Last updated on Luglio 30th, 2020 at 04:01 am
In Gran Bretagna il miraggio dell’aborto “casalingo”, ottenuto attraverso la banalità del male di una “kill pill”, potrebbe tramontare grazie all’impegno delle organizzazioni pro life e di molti parlamentari Conservatori.
Il 6 luglio è infatti andato in scena alla Camera dei Comuni di Londra l’ultimo atto della tragedia dell’aborto “fai da te” che era stato introdotto con una norma di emergenza il 30 marzo quando il ministro della Salute britannico, Matt Hancock, aveva deciso di consentire, a causa del CoViD-19, l’aborto in casa fino alla 10 settimana di gestazione mediante il solo semplice obbligo di controllo e verifica per via telematica o telefonica. Su questa base, per iniziativa del deputato Laburista Diana Johnson, e su pressione dei provider internazionali Marie Stopes e BPAS, appunto il 6 luglio sono stati presentati due emendamenti alla nuova legge contro gli abusi domestici che avrebbero non solo reso permanenti le norme “eccezionali” sulle pillole abortive, ma anche alterato in modo devastante la stessa legislazione sull’aborto varata nel 1967, tra l’altro abolendo l’obiezione di coscienza ed estendendo da 24 a 28 settimane il periodo di gestazione in cui l’aborto sarebbe stato consentito.

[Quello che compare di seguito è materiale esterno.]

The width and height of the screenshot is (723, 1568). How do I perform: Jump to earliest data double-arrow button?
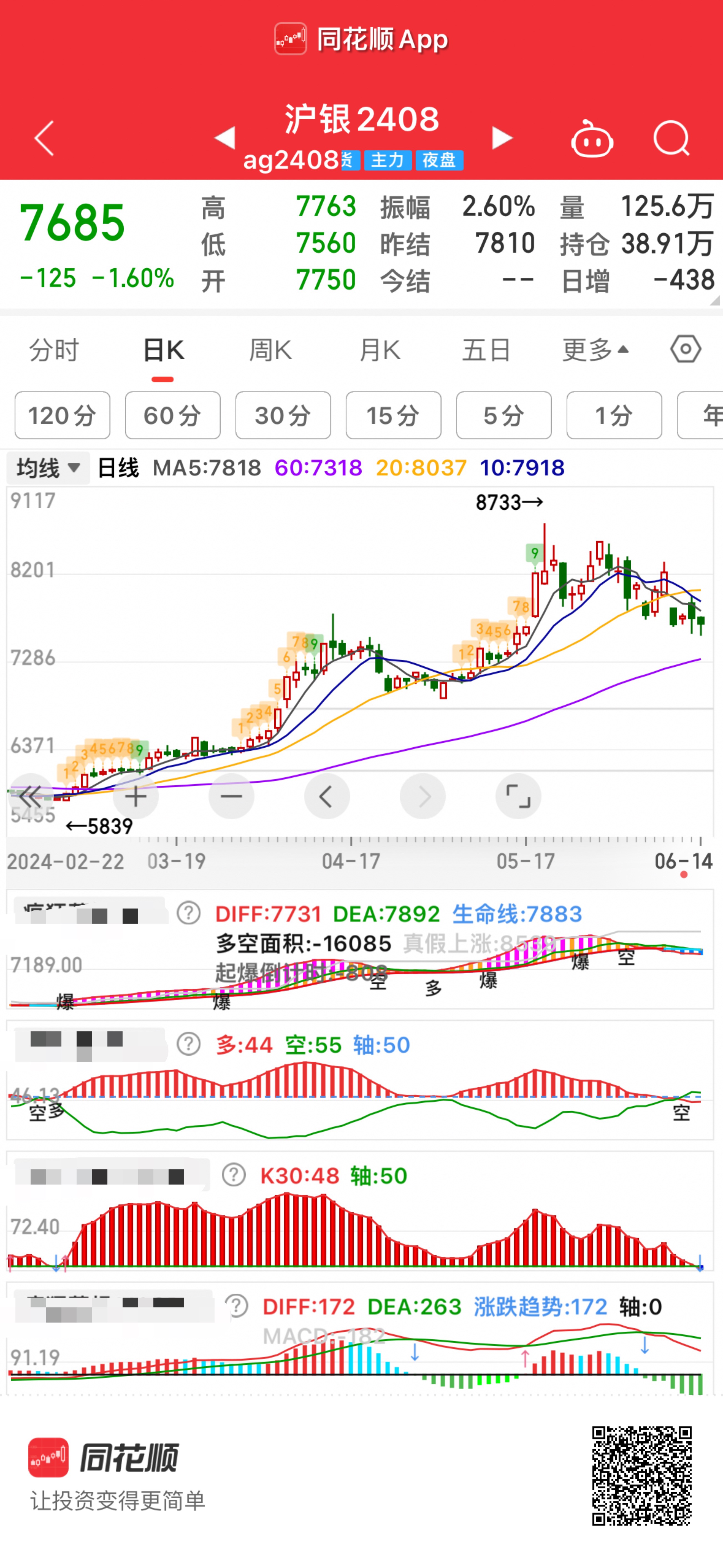pos(30,796)
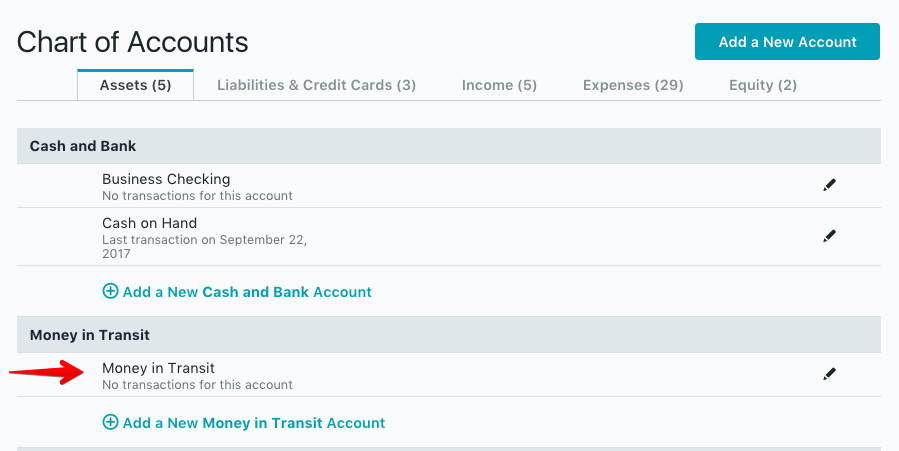
Task: Select the Business Checking account name
Action: (x=166, y=180)
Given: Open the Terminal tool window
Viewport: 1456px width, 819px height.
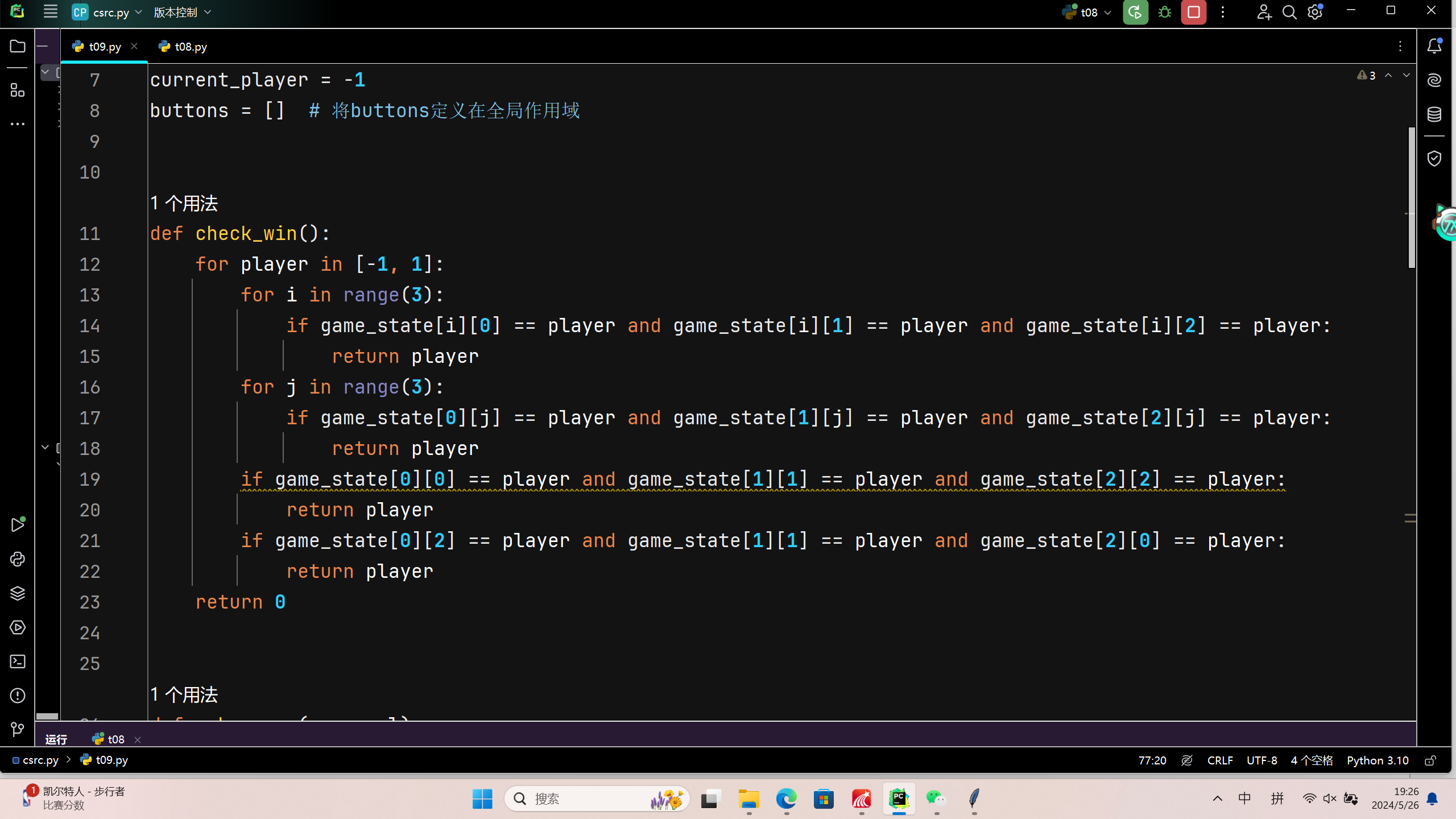Looking at the screenshot, I should click(x=18, y=661).
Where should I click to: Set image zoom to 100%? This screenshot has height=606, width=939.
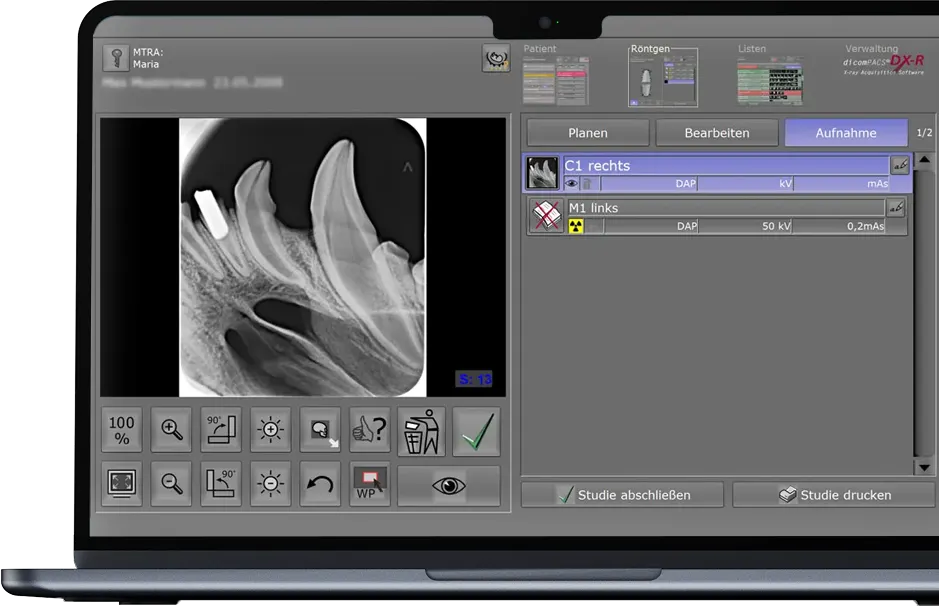click(122, 431)
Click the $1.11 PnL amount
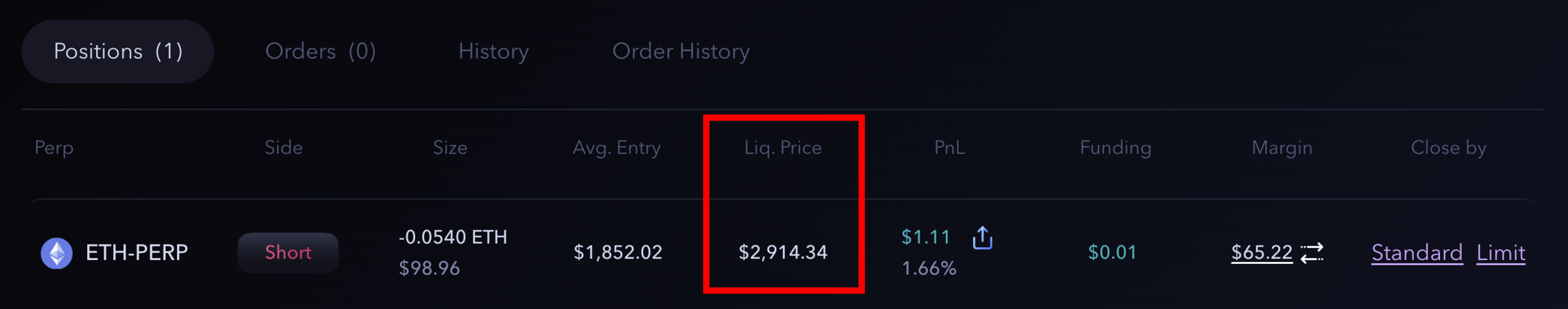The width and height of the screenshot is (1568, 309). [x=925, y=237]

Eppure, come rileva un sondaggio, il 70% delle donne britanniche è favorevole a una riduzione dei termini di liceità dell’aborto a meno di 24 settimane.
Come si è riusciti a impedire che ciò accadesse? Right to Life, e diverse altre organizzazioni per il diritto alla vita attive del Regno Unito, non si sono risparmiate per mobilitare l’opinione pubblica e la stampa, denunciando i pericoli sia degli emendamenti proposti sia della modalità utilizzata.
Inoltre l’associazione di avvocati Christian Concern ‒ guidata da Andrea Williams, premiata al World Congress of families del 2015 ‒, attivissima sul fronte giuridico in difesa di vita, famiglia, matrimonio e libertà di educazione, ha visto dapprima, il 29 giugno, accolto il ricorso presentato alla Corte di appello di Londra contro la regolamentazione eccezionale in tema di aborto in tempo di CoViD-19. Quindi, e attraverso una indagine, svolta sotto copertura ed esplosa sulla stampa britannica il 5 luglio, ha svelato gli abusi e la violazione perpetrata dai maggiori provider di aborto sia del Paese sia internazionali operanti nel Regno Unito degli stessi obblighi previsti dalla “regolamentazione eccezionale”. In almeno un caso vi sono prove che gli operatori delle due multinazionali dell’aborto non abbiano né seguito le norme obbligatorie né eseguito le previste verifiche di legge prima di inviare le pillole abortive alle donne richiedenti.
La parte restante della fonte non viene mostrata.